Baumaterial, das im Rahmen der Marktüberwachung vom RP Gießen überprüft wurde
Das Bauproduktengesetz von 1998 regelt das In-Verkehr-Bringen von Bauprodukten und den freien Warenverkehr mit Bauprodukten von und nach der EU bzw. dem Europäischen Wirtschaftsraum. Das Gesetz setzt die europäische Bauproduktenrichtlinie 89/106/EWG um.

Bauprodukte sind Baustoffe, Bauteile und Anlagen, die hergestellt werden, um dauerhaft in bauliche Anlagen (Hoch- und Tiefbau) eingebaut zu werden.

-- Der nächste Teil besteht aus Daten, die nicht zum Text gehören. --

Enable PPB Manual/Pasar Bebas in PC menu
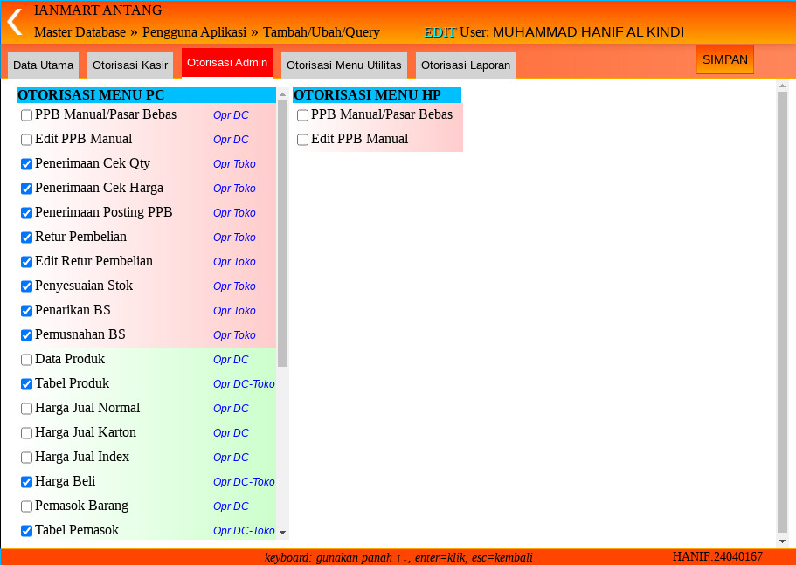The width and height of the screenshot is (796, 565). tap(27, 115)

Der Kontrolle durch die Marktüberwachung unterliegen alle Bauprodukte, für die harmonisierte Normen vorliegen, die von der EU-Kommission veröffentlicht wurden.

Alle diese Bauprodukte haben Einfluss auf die wesentlichen Eigenschaften eines Bauwerkes.
Die sogenannten „Grundanforderungen“, die an ein Bauwerk gestellt werden, sind:
- Standsicherheit
- Brandschutz
- Hygiene
- Nutzungssicherheit
- Schallschutz
- Energieeinsparung und Wärmeschutz
Deshalb müssen Bauprodukte festgelegte (= normierte) technische Qualitäten aufweisen, die in den harmonisierten Normen der EU fixiert wurden.

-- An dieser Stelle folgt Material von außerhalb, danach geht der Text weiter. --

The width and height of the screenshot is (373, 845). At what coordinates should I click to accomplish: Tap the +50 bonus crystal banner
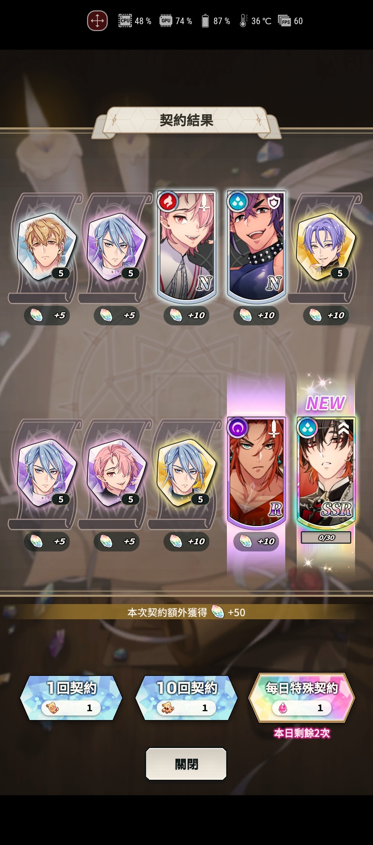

Bauprodukte dürfen nur gehandelt werden, wenn sie mit den rechtlichen Bestimmungen der EU übereinstimmen (= konform) sind. Die Hersteller sind gesetzlich verpflichtet, vor dem In-Verkehr-Bringen solcher Produkte, ein Bewertungsverfahren durchzuführen, mit dem Ziel die Rechtskonformität des jeweiligen Produktes nachzuweisen. Dieses Konformitätsverfahren schließt mit der Erstellung einer sogenannten Konformitätsbescheinigung (Konformitätserklärung oder Konformitätszertifikat) ab. Im Rahmen dieses Bewertungsverfahrens wird überprüft, ob ein Qualitätsmanagementsystem zur Produktionskontrolle eingerichtet und wirksam ist. Dabei wird überprüft, ob die technischen Unterlagen vollständig sind und das Produkt korrekt gekennzeichnet ist. Dann erst darf an dem Produkt das CE-Zeichen angebracht werden.

Diese „Konformitätskontrolle“ dient auch dem Verbraucherschutz. Durch die gesetzlich vorgeschriebene Kennzeichnung (Anwendungshinweise, technische Daten) soll es dem Endverbraucher und dem Handwerker, der Bauprodukte verbaut, ermöglicht werden, sich das für seinen Verwendungszweck geeignete Produkt zu beschaffen.